▸ WRITTEN REQUEST: Can you reproduce every one of the lines below, character for character, without altering anything?

Data listing:
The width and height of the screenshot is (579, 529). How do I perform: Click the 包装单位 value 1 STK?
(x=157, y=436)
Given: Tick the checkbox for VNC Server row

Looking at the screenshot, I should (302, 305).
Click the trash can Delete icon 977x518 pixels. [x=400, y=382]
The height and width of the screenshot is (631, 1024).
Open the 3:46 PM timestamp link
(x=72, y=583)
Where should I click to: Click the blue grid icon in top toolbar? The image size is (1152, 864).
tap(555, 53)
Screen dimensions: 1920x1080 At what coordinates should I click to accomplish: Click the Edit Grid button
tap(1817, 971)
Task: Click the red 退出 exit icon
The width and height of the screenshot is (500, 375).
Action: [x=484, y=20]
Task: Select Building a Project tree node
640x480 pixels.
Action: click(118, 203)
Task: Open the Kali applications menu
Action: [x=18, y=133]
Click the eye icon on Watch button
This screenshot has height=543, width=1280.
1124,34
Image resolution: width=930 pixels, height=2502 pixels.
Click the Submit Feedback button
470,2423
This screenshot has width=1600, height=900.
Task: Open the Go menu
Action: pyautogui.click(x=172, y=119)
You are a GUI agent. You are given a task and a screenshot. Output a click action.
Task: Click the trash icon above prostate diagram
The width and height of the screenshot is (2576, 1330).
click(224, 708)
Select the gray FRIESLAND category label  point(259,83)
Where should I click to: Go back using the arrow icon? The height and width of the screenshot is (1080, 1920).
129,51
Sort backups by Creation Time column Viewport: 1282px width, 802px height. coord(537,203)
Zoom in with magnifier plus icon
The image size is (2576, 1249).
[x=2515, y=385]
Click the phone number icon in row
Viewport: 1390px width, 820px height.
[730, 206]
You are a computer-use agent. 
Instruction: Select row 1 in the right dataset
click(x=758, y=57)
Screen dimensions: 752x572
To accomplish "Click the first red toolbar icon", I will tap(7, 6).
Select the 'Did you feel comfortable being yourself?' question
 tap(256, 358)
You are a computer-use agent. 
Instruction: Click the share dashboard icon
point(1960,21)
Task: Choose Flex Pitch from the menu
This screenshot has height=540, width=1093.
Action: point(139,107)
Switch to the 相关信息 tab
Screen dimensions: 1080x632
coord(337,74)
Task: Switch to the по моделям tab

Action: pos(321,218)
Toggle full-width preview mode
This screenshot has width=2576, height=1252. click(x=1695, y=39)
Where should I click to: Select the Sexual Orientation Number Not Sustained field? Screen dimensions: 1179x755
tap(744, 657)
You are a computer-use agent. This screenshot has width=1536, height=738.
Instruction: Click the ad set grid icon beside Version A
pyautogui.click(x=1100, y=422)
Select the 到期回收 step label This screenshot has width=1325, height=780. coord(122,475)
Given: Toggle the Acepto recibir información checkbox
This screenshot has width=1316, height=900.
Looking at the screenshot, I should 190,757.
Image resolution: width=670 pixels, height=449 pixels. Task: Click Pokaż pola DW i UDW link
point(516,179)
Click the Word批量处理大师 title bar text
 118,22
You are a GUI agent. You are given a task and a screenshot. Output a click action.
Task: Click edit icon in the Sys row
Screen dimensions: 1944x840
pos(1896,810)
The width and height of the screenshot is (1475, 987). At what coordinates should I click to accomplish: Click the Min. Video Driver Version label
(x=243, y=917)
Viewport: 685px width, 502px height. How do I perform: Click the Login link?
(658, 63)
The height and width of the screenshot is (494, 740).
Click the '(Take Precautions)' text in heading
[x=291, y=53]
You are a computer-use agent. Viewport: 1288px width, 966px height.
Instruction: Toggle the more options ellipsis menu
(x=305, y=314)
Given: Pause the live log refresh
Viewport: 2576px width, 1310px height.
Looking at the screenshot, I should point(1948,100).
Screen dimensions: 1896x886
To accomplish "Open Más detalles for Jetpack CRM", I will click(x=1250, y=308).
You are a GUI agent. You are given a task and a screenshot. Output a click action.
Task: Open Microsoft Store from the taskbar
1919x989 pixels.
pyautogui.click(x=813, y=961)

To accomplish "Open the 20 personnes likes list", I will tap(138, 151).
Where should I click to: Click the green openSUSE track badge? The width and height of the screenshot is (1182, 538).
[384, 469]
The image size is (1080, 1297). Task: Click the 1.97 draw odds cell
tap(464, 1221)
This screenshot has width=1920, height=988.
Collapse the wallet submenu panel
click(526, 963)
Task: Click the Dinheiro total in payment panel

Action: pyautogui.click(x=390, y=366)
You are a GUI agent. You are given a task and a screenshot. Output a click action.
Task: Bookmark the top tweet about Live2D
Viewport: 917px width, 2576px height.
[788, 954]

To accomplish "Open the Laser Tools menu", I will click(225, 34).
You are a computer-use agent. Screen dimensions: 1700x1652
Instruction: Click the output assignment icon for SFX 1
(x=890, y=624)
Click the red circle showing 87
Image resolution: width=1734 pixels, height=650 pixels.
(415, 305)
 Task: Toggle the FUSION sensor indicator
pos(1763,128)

▸ FULL SOLUTION:
The width and height of the screenshot is (579, 529). How do I perform: Click the 包装单位 value 1 STK?
(x=157, y=436)
Given: Tick the checkbox for VNC Server row

Looking at the screenshot, I should (302, 305).
Click the trash can Delete icon 977x518 pixels. [x=400, y=382]
The height and width of the screenshot is (631, 1024).
Open the 3:46 PM timestamp link
(x=72, y=583)
Where should I click to: Click the blue grid icon in top toolbar? The image size is (1152, 864).
tap(555, 53)
Screen dimensions: 1920x1080 At what coordinates should I click to accomplish: Click the Edit Grid button
tap(1817, 971)
Task: Click the red 退出 exit icon
The width and height of the screenshot is (500, 375).
Action: [x=484, y=20]
Task: Select Building a Project tree node
640x480 pixels.
Action: click(118, 203)
Task: Open the Kali applications menu
Action: [x=18, y=133]
Click the eye icon on Watch button
This screenshot has height=543, width=1280.
1124,34
Image resolution: width=930 pixels, height=2502 pixels.
Click the Submit Feedback button
470,2423
This screenshot has width=1600, height=900.
Task: Open the Go menu
Action: pyautogui.click(x=172, y=119)
You are a GUI agent. You are given a task and a screenshot. Output a click action.
Task: Click the trash icon above prostate diagram
The width and height of the screenshot is (2576, 1330).
click(224, 708)
Select the gray FRIESLAND category label  point(259,83)
Where should I click to: Go back using the arrow icon? The height and width of the screenshot is (1080, 1920).
129,51
Sort backups by Creation Time column Viewport: 1282px width, 802px height. coord(537,203)
Zoom in with magnifier plus icon
The image size is (2576, 1249).
[x=2515, y=385]
Click the phone number icon in row
Viewport: 1390px width, 820px height.
[730, 206]
You are a computer-use agent. 
Instruction: Select row 1 in the right dataset
click(x=758, y=57)
Screen dimensions: 752x572
To accomplish "Click the first red toolbar icon", I will tap(7, 6).
Select the 'Did you feel comfortable being yourself?' question
 tap(256, 358)
You are a computer-use agent. 
Instruction: Click the share dashboard icon
point(1960,21)
Task: Choose Flex Pitch from the menu
This screenshot has height=540, width=1093.
Action: point(139,107)
Switch to the 相关信息 tab
Screen dimensions: 1080x632
coord(337,74)
Task: Switch to the по моделям tab

Action: pos(321,218)
Toggle full-width preview mode
This screenshot has width=2576, height=1252. click(x=1695, y=39)
Where should I click to: Select the Sexual Orientation Number Not Sustained field? Screen dimensions: 1179x755
tap(744, 657)
You are a computer-use agent. This screenshot has width=1536, height=738.
Instruction: Click the ad set grid icon beside Version A
pyautogui.click(x=1100, y=422)
Select the 到期回收 step label This screenshot has width=1325, height=780. coord(122,475)
Given: Toggle the Acepto recibir información checkbox
This screenshot has width=1316, height=900.
Looking at the screenshot, I should 190,757.
Image resolution: width=670 pixels, height=449 pixels. Task: Click Pokaż pola DW i UDW link
point(516,179)
Click the Word批量处理大师 title bar text
 118,22
You are a GUI agent. You are given a task and a screenshot. Output a click action.
Task: Click edit icon in the Sys row
Screen dimensions: 1944x840
pos(1896,810)
The width and height of the screenshot is (1475, 987). At what coordinates should I click to accomplish: Click the Min. Video Driver Version label
(x=243, y=917)
Viewport: 685px width, 502px height. How do I perform: Click the Login link?
(658, 63)
The height and width of the screenshot is (494, 740).
Click the '(Take Precautions)' text in heading
[x=291, y=53]
You are a computer-use agent. Viewport: 1288px width, 966px height.
Instruction: Toggle the more options ellipsis menu
(x=305, y=314)
Given: Pause the live log refresh
Viewport: 2576px width, 1310px height.
Looking at the screenshot, I should point(1948,100).
Screen dimensions: 1896x886
To accomplish "Open Más detalles for Jetpack CRM", I will click(x=1250, y=308).
You are a GUI agent. You are given a task and a screenshot. Output a click action.
Task: Open Microsoft Store from the taskbar
1919x989 pixels.
pyautogui.click(x=813, y=961)

To accomplish "Open the 20 personnes likes list", I will tap(138, 151).
Where should I click to: Click the green openSUSE track badge? The width and height of the screenshot is (1182, 538).
[384, 469]
The image size is (1080, 1297). Task: Click the 1.97 draw odds cell
tap(464, 1221)
This screenshot has width=1920, height=988.
Collapse the wallet submenu panel
click(526, 963)
Task: Click the Dinheiro total in payment panel

Action: pyautogui.click(x=390, y=366)
You are a GUI agent. You are given a task and a screenshot. Output a click action.
Task: Bookmark the top tweet about Live2D
Viewport: 917px width, 2576px height.
[788, 954]

To accomplish "Open the Laser Tools menu", I will click(225, 34).
You are a computer-use agent. Screen dimensions: 1700x1652
Instruction: Click the output assignment icon for SFX 1
(x=890, y=624)
Click the red circle showing 87
Image resolution: width=1734 pixels, height=650 pixels.
(415, 305)
 Task: Toggle the FUSION sensor indicator
pos(1763,128)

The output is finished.